__EXTRACT__
━━━━━━━━

The Daily Manila Shimbun

 

ICAN leader visits Hiroshima peace park, lays wreath

January 16, 2018



Hiroshima- Beatrice Fihn, leader of the International Campaign to Abolish Nuclear Weapons, or ICAN, on Monday visited Hiroshima, one of the two Japanese cities destroyed in the U.S. atomic bombing in 1945.

Fihn, executive director of the group, the winner of the 2017 Nobel Peace Prize, visited the Hiroshima Peace Memorial Park and laid a wreath at the cenotaph for atomic bomb victims.

"ICAN will work with you to see the end of nuclear weapons," Fihn wrote in the visitors' book of the Hiroshima Peace Memorial Museum.

The United States dropped an atomic bomb on the western Japan city on Aug. 6, 1945, in the closing days of World War II and another on the city of Nagasaki, southwestern Japan, three days later.

Fihn said she was "disappointed" that the Japanese government declined her request for a meeting with Prime Minister Shinzo Abe.

The ICAN leader said she wanted to talk with Abe to discuss "how to move forward, how we can together work to make sure that this (the tragedy of atomic bombing) never happens again." She visited Nagasaki on Saturday.

━━━━━━━━

__RECORD EXCERPTS__
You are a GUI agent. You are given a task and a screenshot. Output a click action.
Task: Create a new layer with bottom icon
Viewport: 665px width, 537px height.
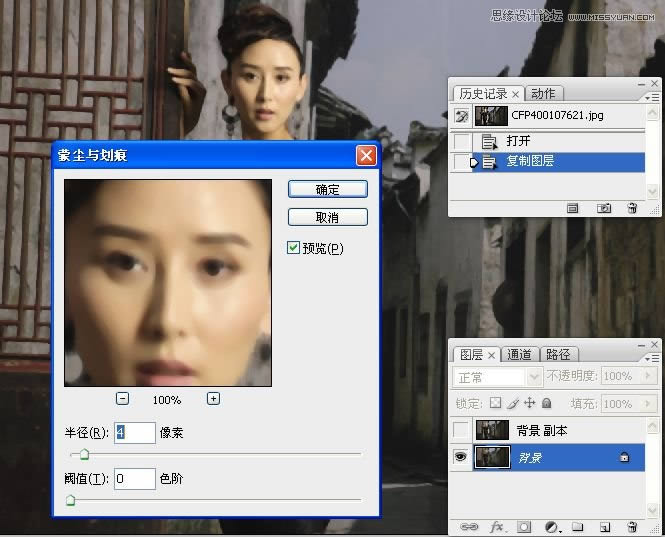[605, 526]
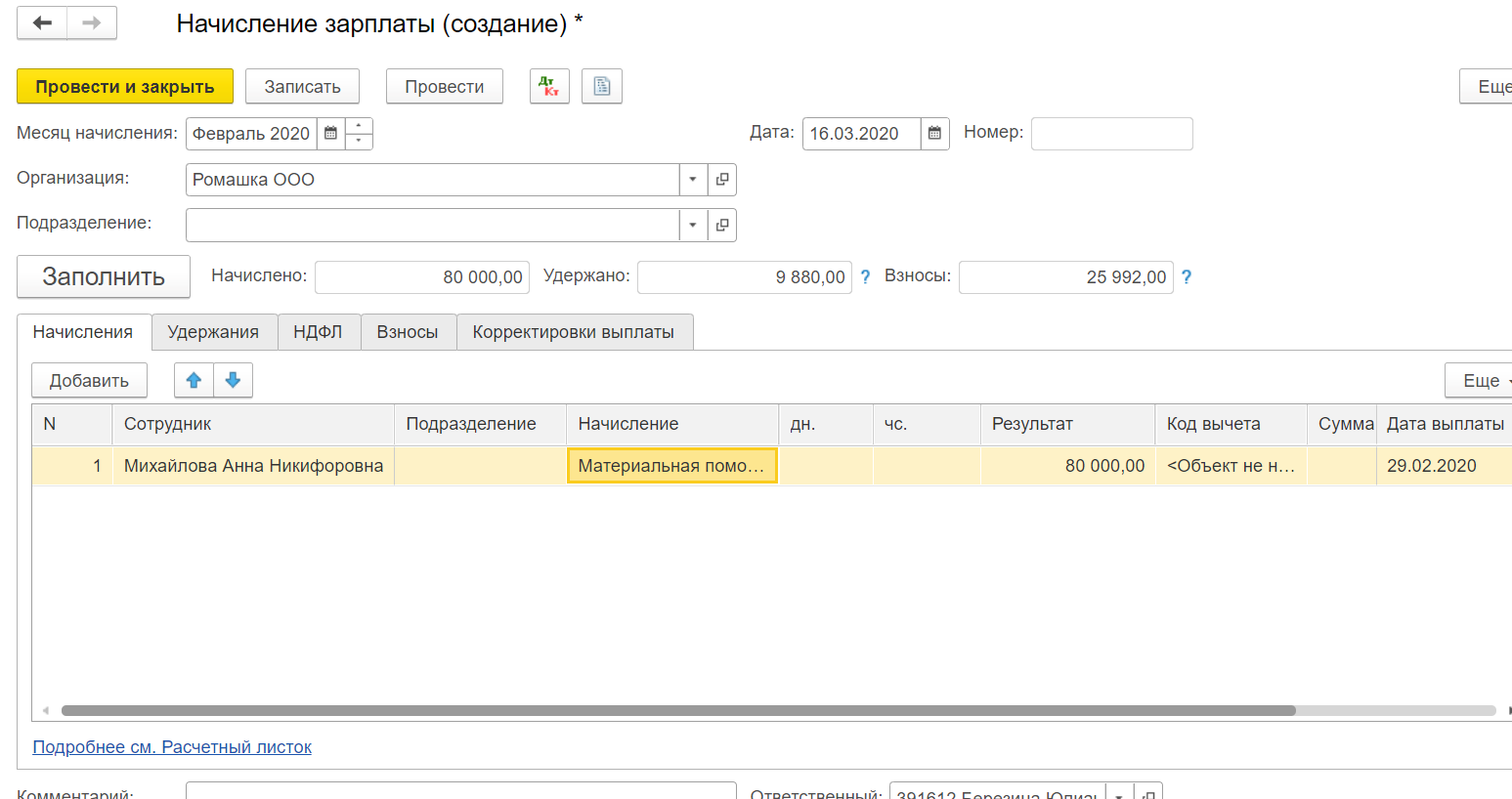Click the horizontal table scrollbar
This screenshot has height=799, width=1512.
pyautogui.click(x=677, y=711)
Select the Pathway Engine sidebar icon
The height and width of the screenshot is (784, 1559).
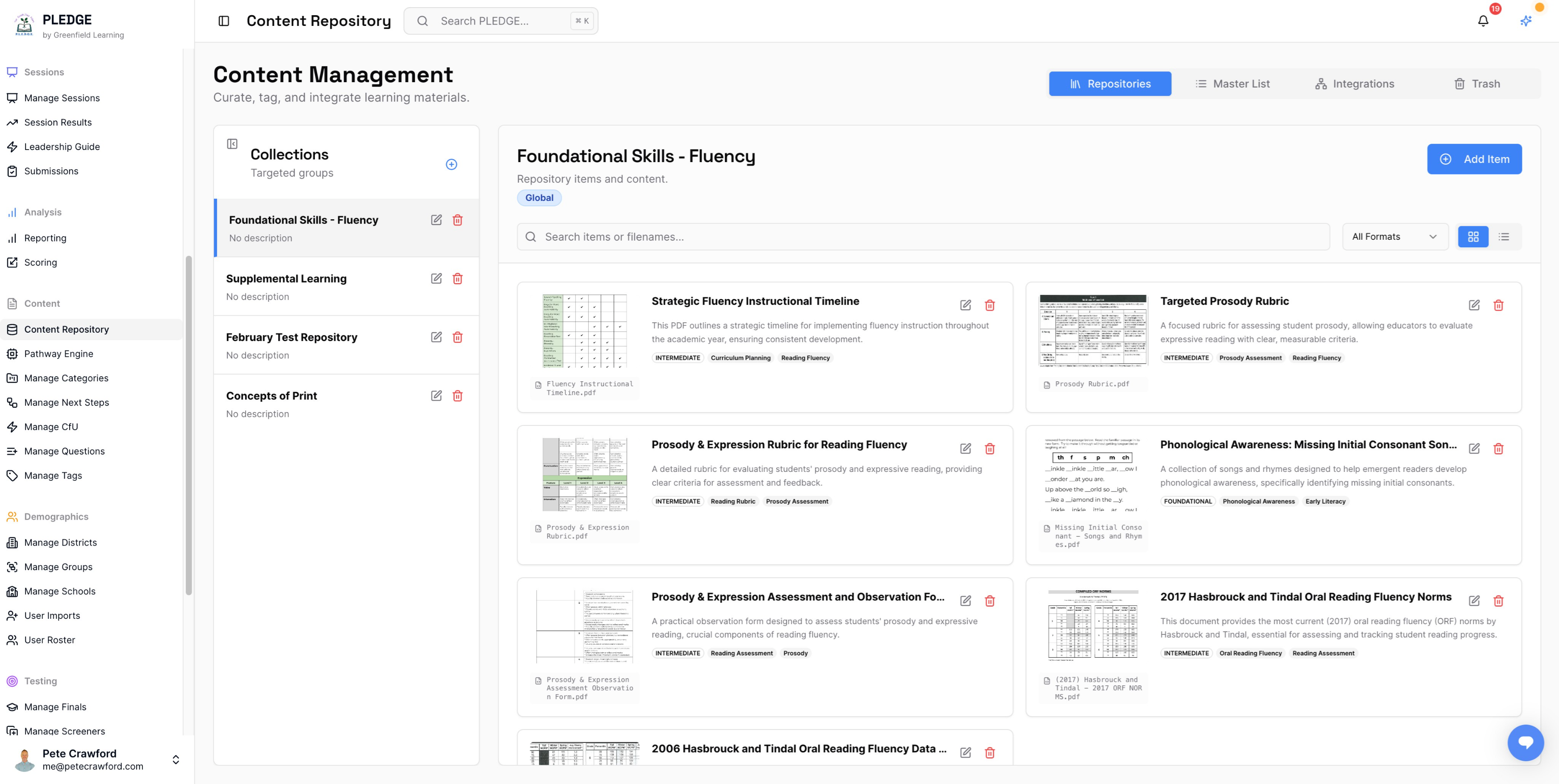[12, 354]
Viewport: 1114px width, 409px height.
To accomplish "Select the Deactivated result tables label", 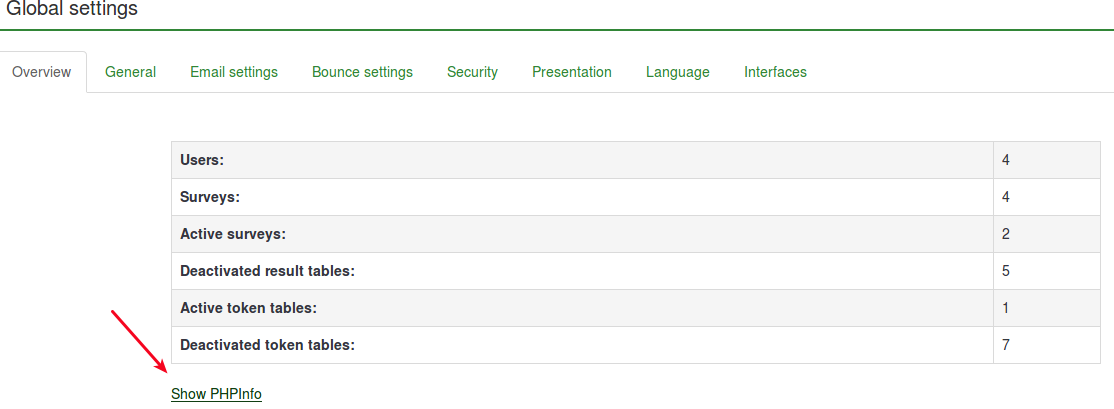I will tap(267, 271).
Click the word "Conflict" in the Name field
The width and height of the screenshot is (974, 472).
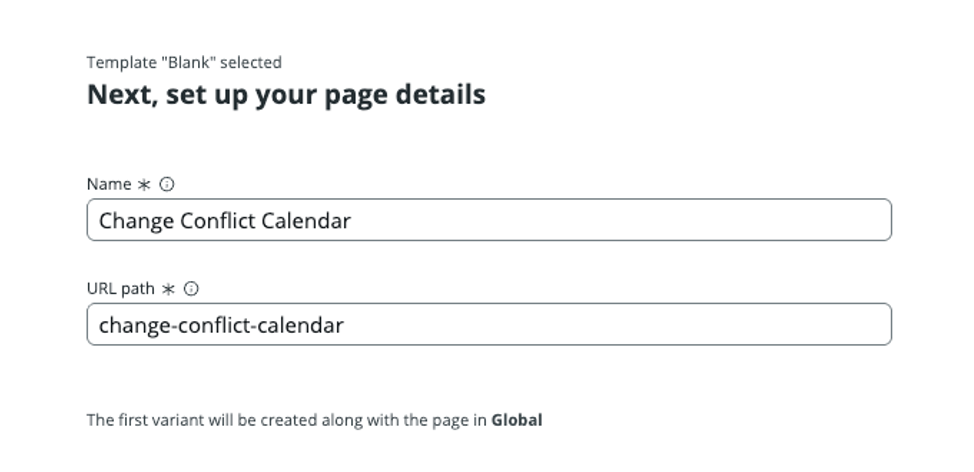coord(217,220)
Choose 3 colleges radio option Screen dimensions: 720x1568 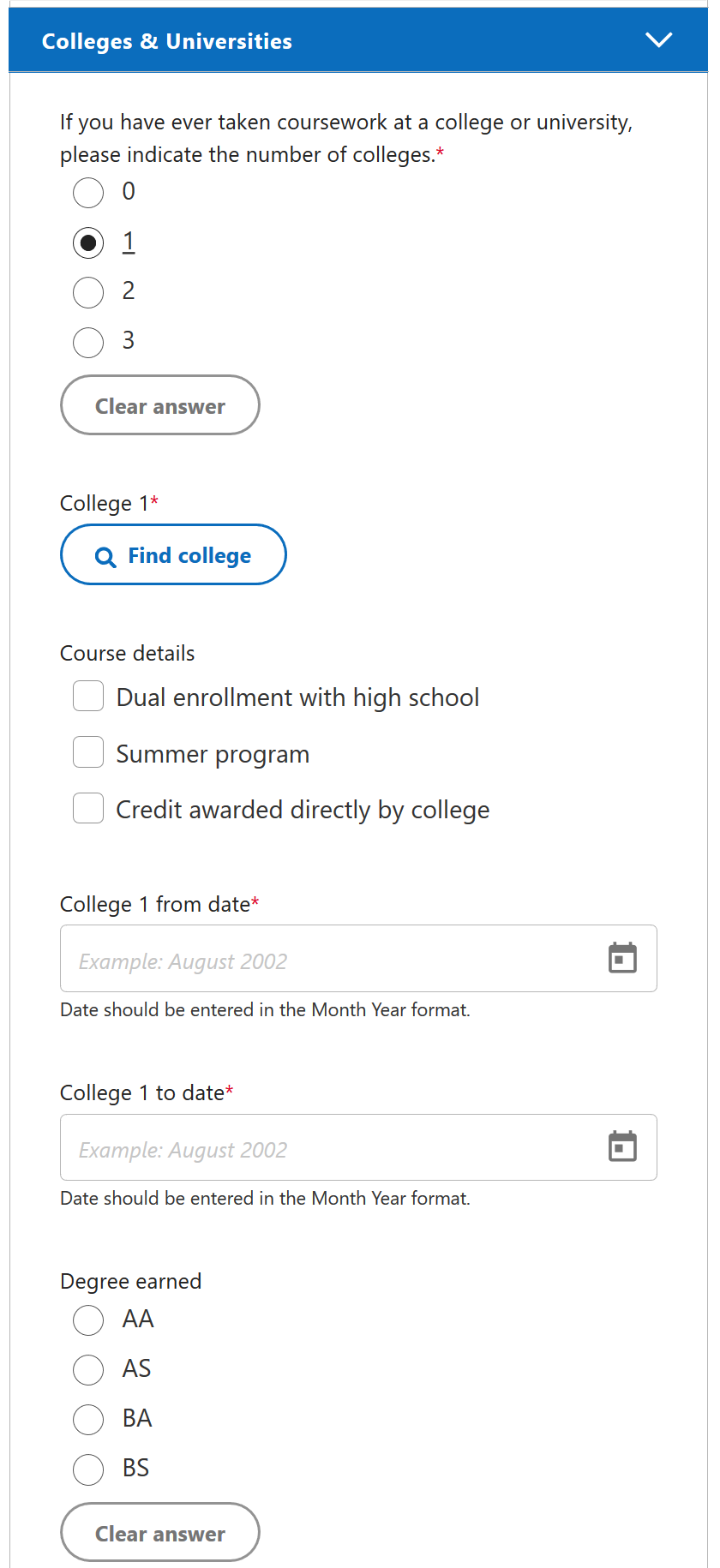[x=88, y=342]
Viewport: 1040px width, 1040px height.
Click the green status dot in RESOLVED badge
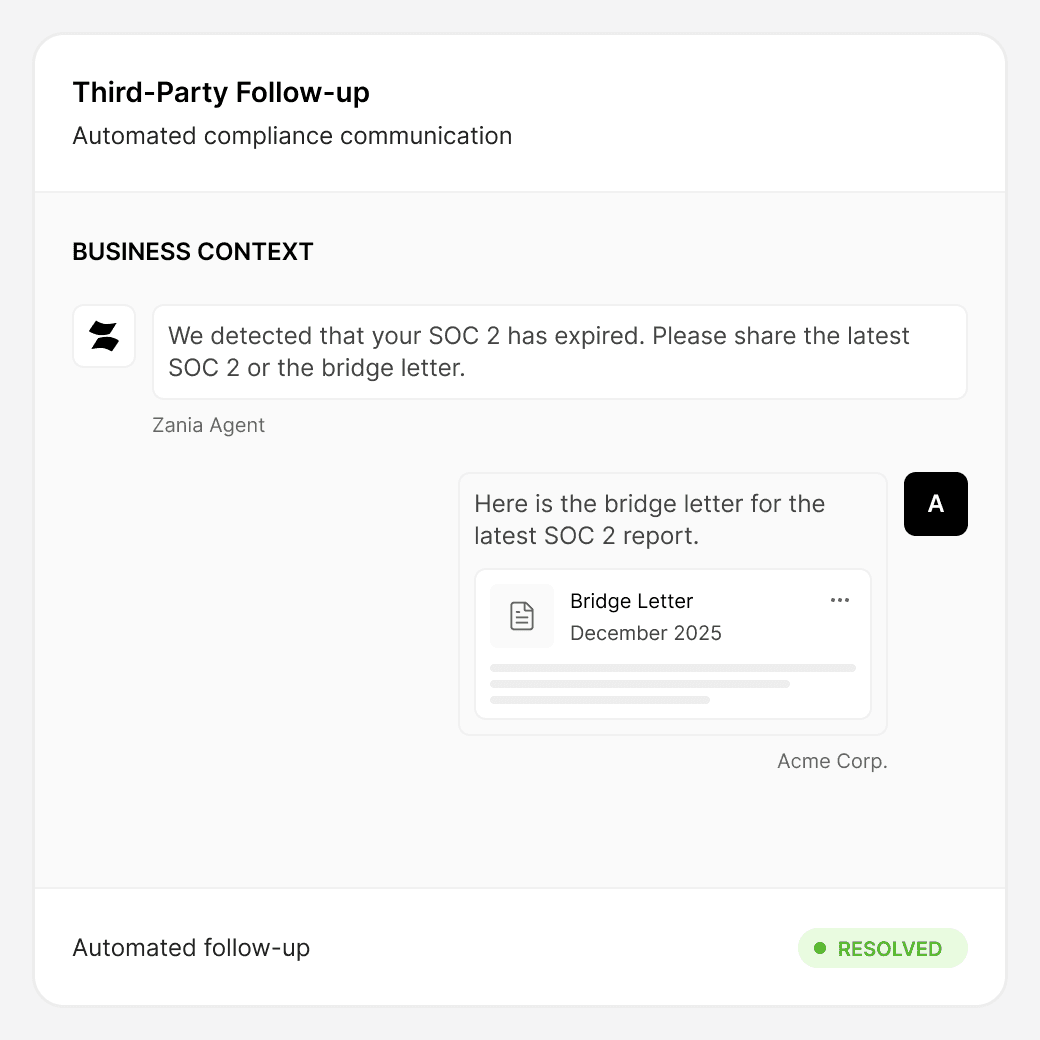pos(820,948)
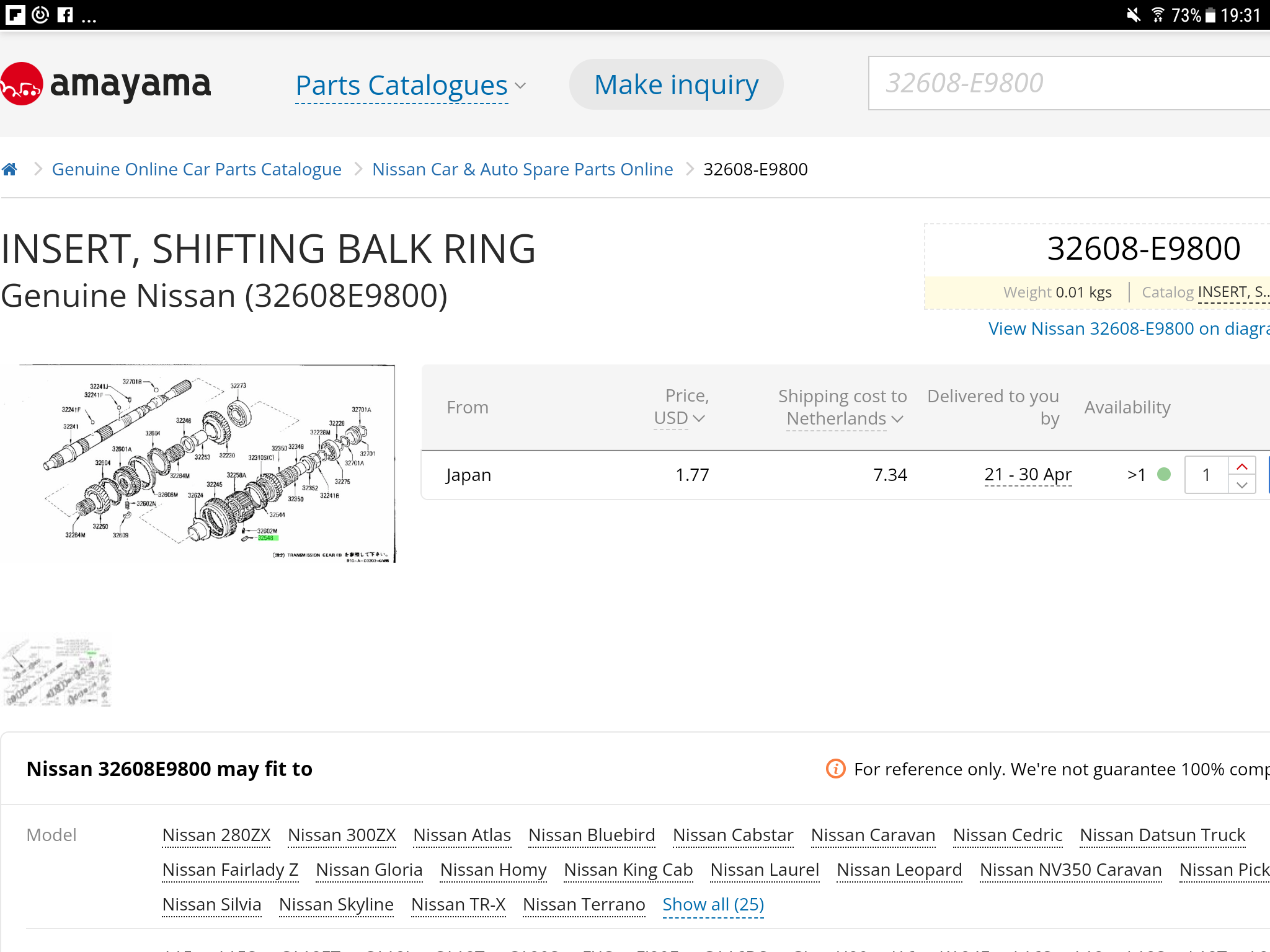The image size is (1270, 952).
Task: Tap the muted sound status icon
Action: tap(1134, 14)
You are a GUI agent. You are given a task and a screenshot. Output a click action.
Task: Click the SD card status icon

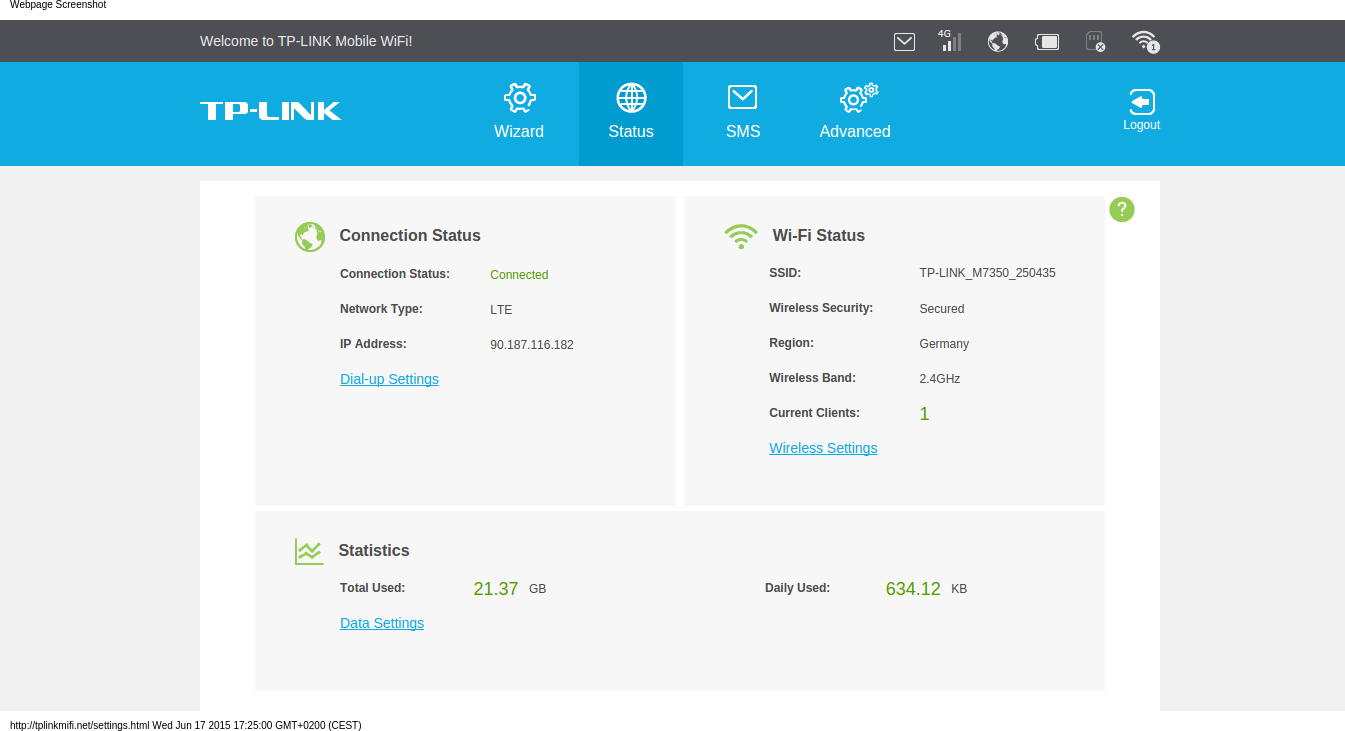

━━━━━━━━

__GIVEN PROBLEM__
Resume the news article on the ICAN leader's Hiroshima visit, picking up right after its final sentence.

__TASK ANSWER__
In a meeting with some 340 people, mainly young people including local high school students, later, Fihn discussed issues related to the nuclear ban treaty and peace activities.

At a press conference afterward, Fihn said she was moved to hear Keiko Ogura, an 80-year-old hibakusha atomic bomb survivor, tell her story about her experience. Ogura was hit by the blast some 2.4 kilometers away from the ground zero at the age of eight.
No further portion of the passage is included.